Dietro l'immagine di un'Europa "paralizzata" davanti alla crisi, c'è un vero terremoto nei rapporti tra stati e Unione europea, con forti cessioni di sovranità, senza che si discuta la direzione che l'Europa sta prendendo, e le conseguenze per le politiche economiche e per la democrazia.

Nel Regno Unito c'è chi pensa a un referendum sulla permanenza nell’Unione europea che, se si tenesse oggi, secondo i sondaggi potrebbe spingere il paese ad uscirne. L’uscita della Grecia dall'Unione, pur non essendo auspicata dalle forze politiche greche, non è più un tabù sui media tedeschi. Anche questi sono gli effetti di un decennio di frenata nel processo d’integrazione fra Stati e di costruzione dell’Unione europea. Nei momenti chiave, la diffidenza verso una maggiore integrazione ha prevalso sull'orizzonte federalista dei padri fondatori, veti espliciti e pressioni implicite hanno determinato le nomine dei vertici comunitari, i negoziati sulle questioni finanziarie si sono fatti più aspri, il modello “intergovernativo” ha prevalso sul “metodo comunitario”.
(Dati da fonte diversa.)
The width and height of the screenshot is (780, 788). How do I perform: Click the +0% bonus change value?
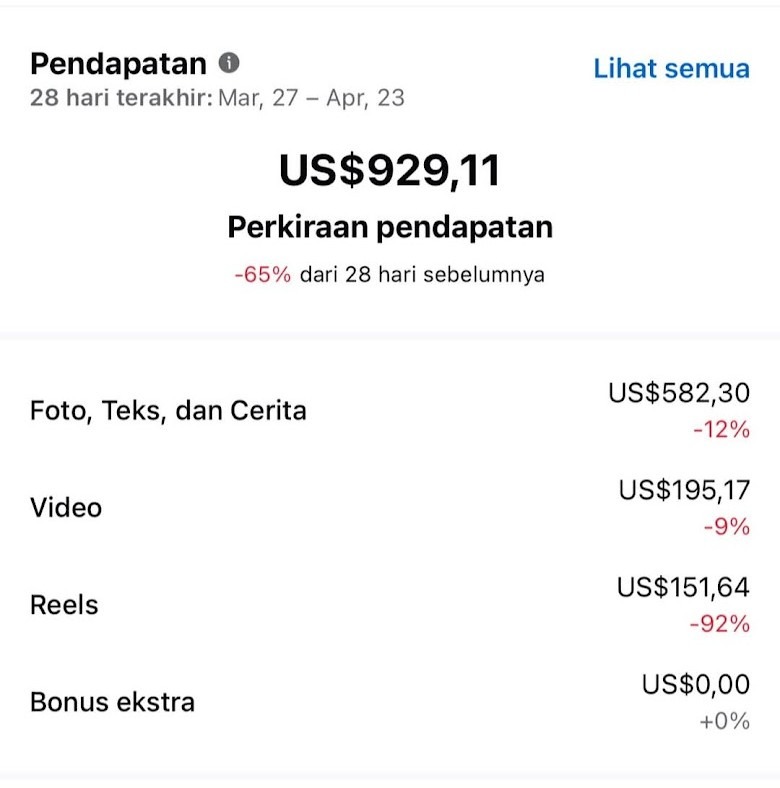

L'immagine "intergovernativa" dell'Europa è diventata quella di un organismo con le molteplici facce dei governi nazionali alla ricerca di accordi su ciascuna politica. Di fronte all'esplodere della crisi, con margini ristretti per le decisioni, l’Europa e i suoi Stati si sono trovati sprovvisti di strumenti adeguati e sono stati i leader dei paesi più forti a dettare le regole del gioco. Lo svuotamento del metodo comunitario operato nel decennio passato ha relegato la Commissione europea ad un ruolo passivo, nella definizione delle strategie politiche, ma sempre più dotato di poteri esecutivi.

Il modo in cui funziona l'Unione europea influenza quello che l'Unione fa (e non fa) e, lontano dai riflettori del dibattito politico, ci sono cambiamenti importanti in corso, dettati più dalle affrettate risposte all'emergenza che da una strategia condivisa. Il rischio, come in passato, è che la discussione pubblica si apra quando si materializzano le conseguenze di decisioni che a quel punto non si possono più cambiare. Vediamo come le riforme del sistema di governo dell’Unione stanno modificando i rapporti di potere fra livello europeo e livello nazionale e gli interrogativi che si aprono sulla strada della loro applicazione.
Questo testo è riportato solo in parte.